After seeing your pic's bacon is going to be my first smoke when i finish my build


----------



## gersus

Nice job, looks great!


----------



## venture

Looks good from here?

Are you hooked now?

Good luck and good smoking.


----------



## luv2q

Fish, I'm in the middle of a belly bacon project right now, but after seeing your post, I'm definitely putting a BBB project on my short list. Thank you for posting and congrats on the way things turned out!


----------



## tjohnson

Awesome Color!!

I can never butterfly my pork shoulders like your's

Now that you've passed the BBB Test What's Next?

Todd


----------



## sprky

great color. I gotta try making bacon, but need a slicer first.


----------



## solaryellow

Nice job!


----------



## bigfish98

TJohnson said:


> Awesome Color!!
> 
> I can never butterfly my pork shoulders like your's
> 
> Now that you've passed the BBB Test What's Next?
> 
> Todd


Thanks Todd!  I think it may have been beginners luck cause I did a couple more on Monday that didn't turn out as pretty, but after curing and smoking will still be spectacular, I'm sure.  That's one good thing about making it for yourself.  It doesn't have to be pretty, it just has to taste good! 

As for what's next, I think I am going to try regular belly bacon.  MossyMO turned me on to a local company that sells them for $2.00 a pound, so I am going to have to pick some up! 

Stay warm!  I was in St.

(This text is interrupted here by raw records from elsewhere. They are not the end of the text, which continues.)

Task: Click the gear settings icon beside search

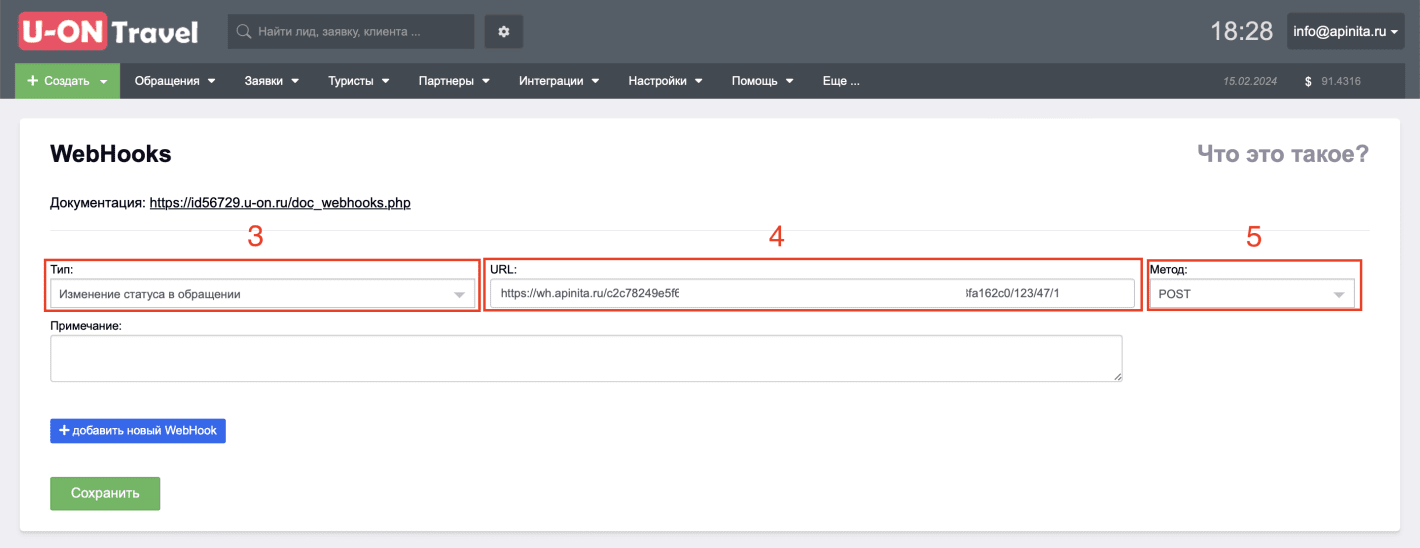Action: coord(504,32)
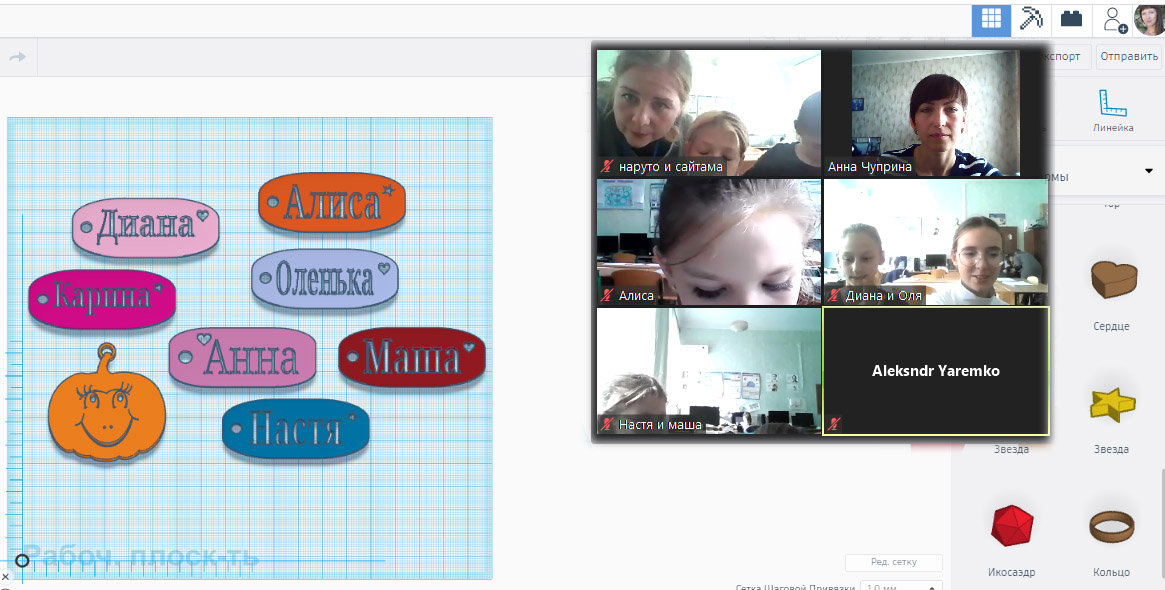Choose the Кольцо ring shape

coord(1111,526)
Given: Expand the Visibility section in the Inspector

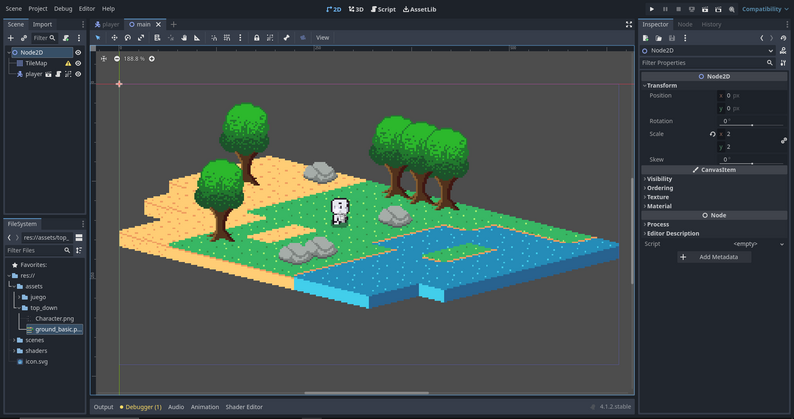Looking at the screenshot, I should 660,179.
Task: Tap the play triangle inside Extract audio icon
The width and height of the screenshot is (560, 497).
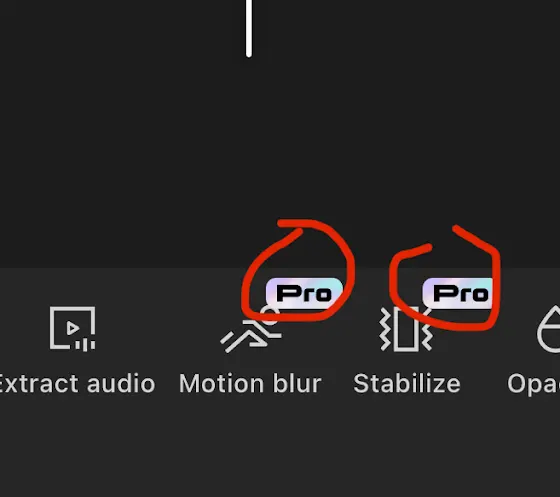Action: 72,328
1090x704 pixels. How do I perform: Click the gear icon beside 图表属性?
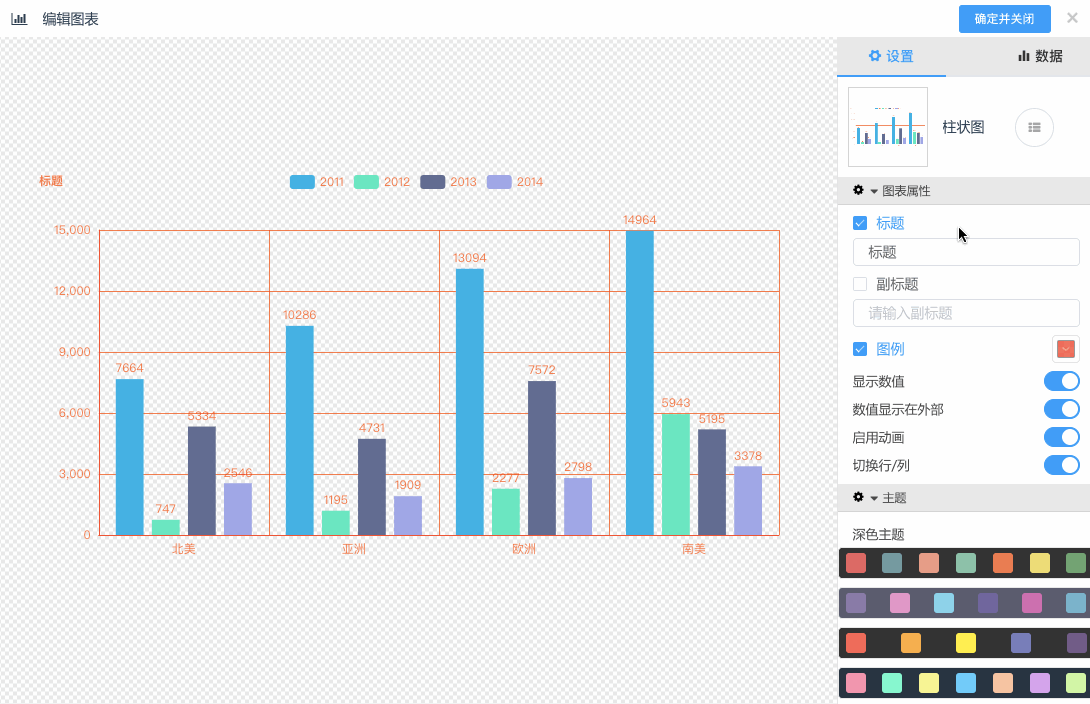tap(858, 190)
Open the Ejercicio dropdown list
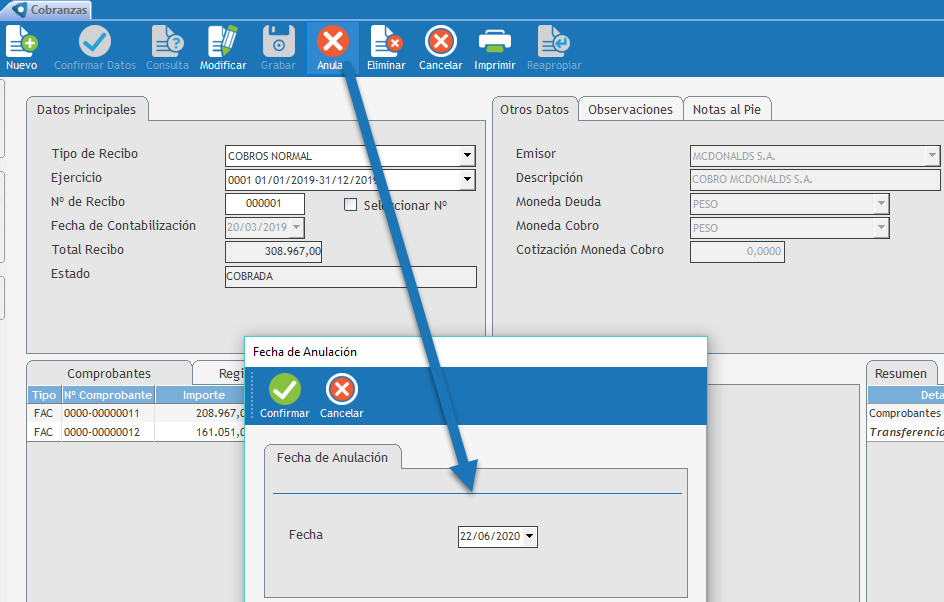This screenshot has width=944, height=602. coord(466,180)
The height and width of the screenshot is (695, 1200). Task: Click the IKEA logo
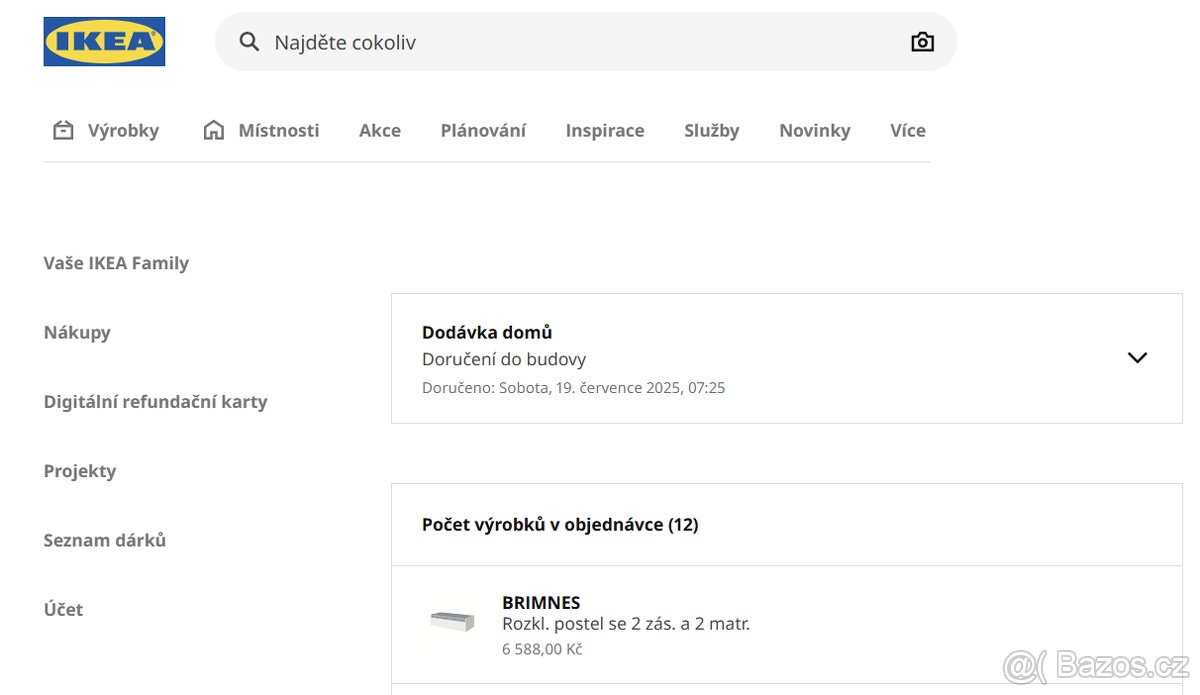point(104,41)
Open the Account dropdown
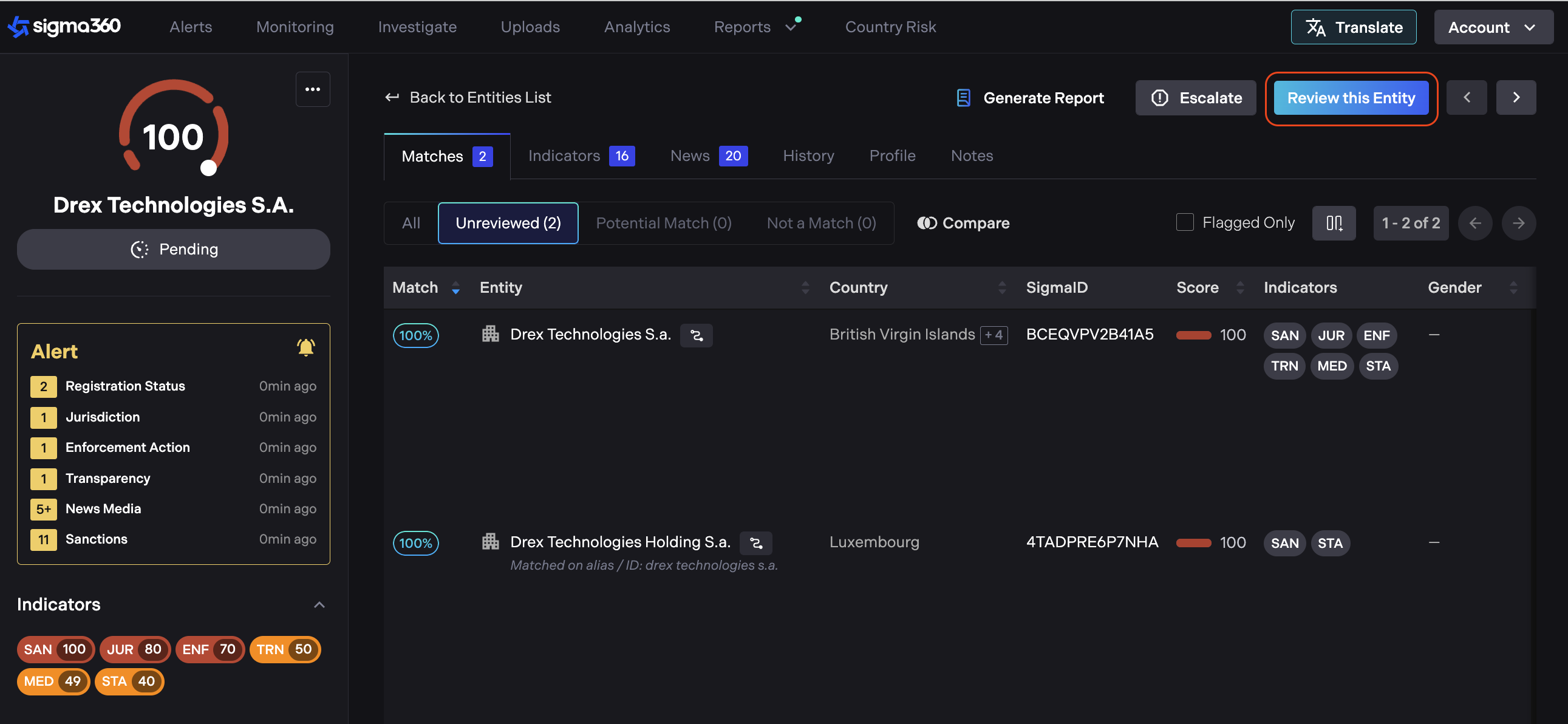 pyautogui.click(x=1493, y=27)
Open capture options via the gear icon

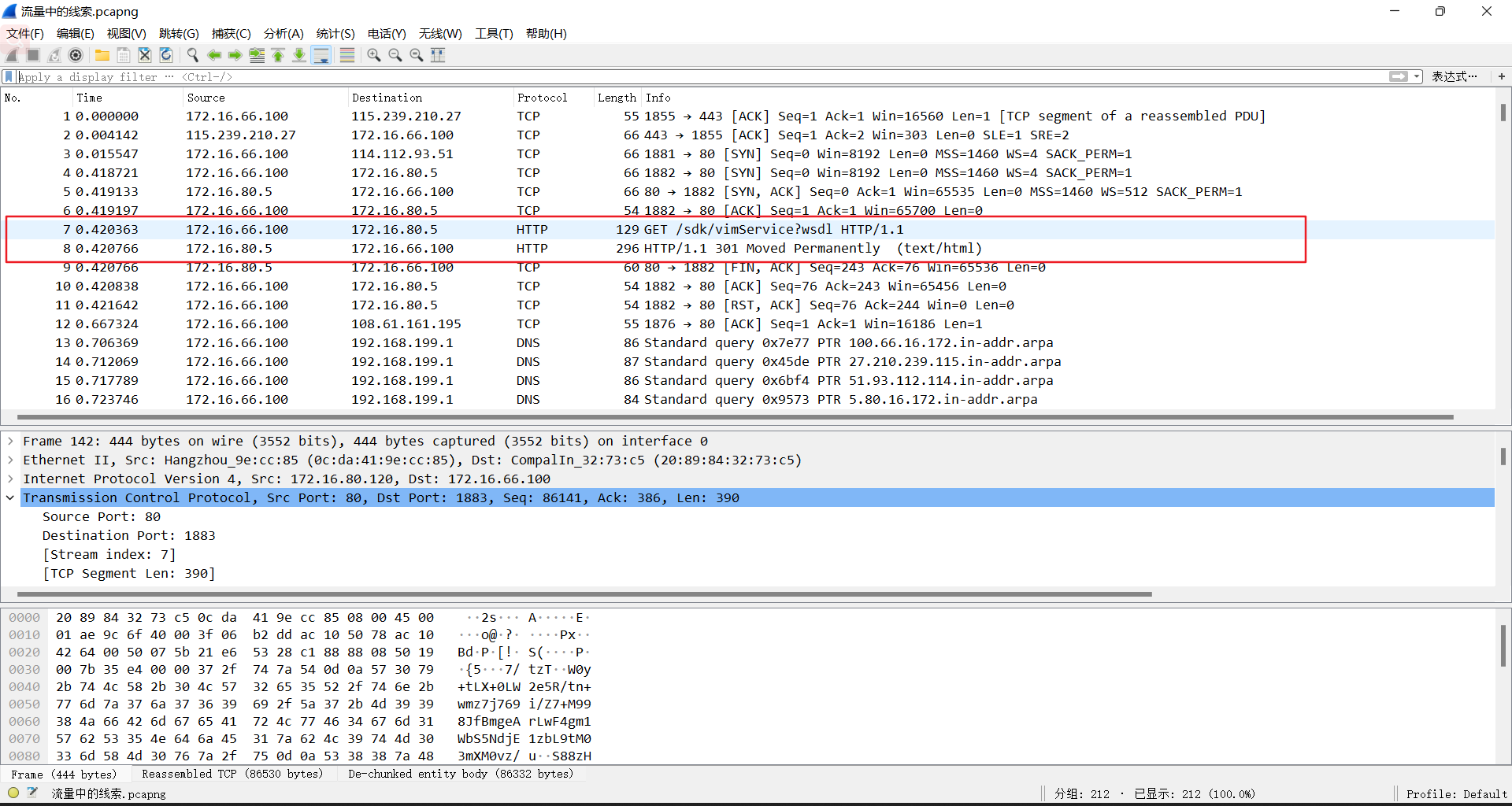click(x=76, y=55)
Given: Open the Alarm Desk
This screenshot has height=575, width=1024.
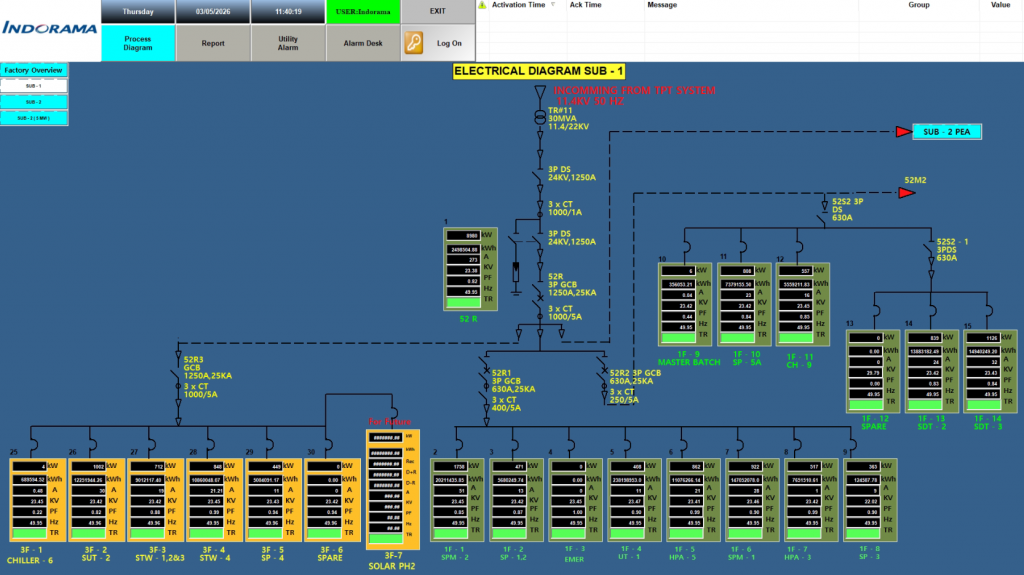Looking at the screenshot, I should pos(363,43).
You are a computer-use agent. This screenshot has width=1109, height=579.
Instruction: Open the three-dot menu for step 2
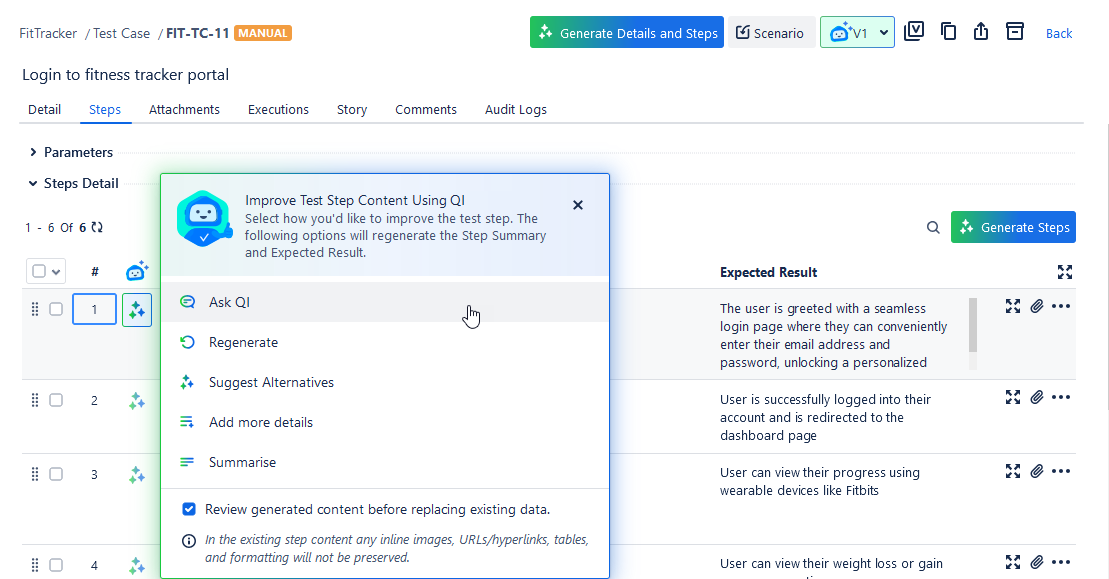tap(1061, 398)
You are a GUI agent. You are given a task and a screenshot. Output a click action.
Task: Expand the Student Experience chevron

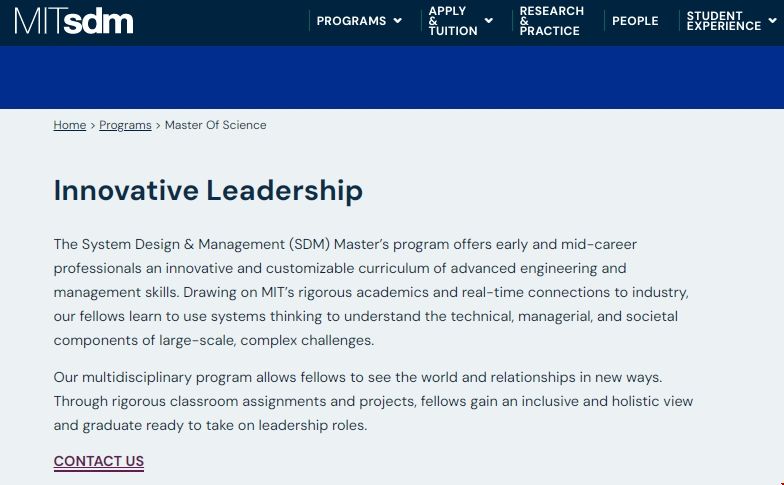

Cloud yesterday for training and boy was it cold.  We are just as cold here if not colder.  (Finally broke down and bought the wife an autostart for the car!)

Bigfish


----------



## mossymo

Very nice bigfish, your BBB is mouth watering just to look at; beautiful color!


----------



## DanMcG

That is some awesome color, great job

Did ya use cherry?


----------



## bigfish98

Yep, cherry and maple.


----------



## venture

Cherry and maple.  My favorite combo for smoked cheese!

Good luck and good smoking.


----------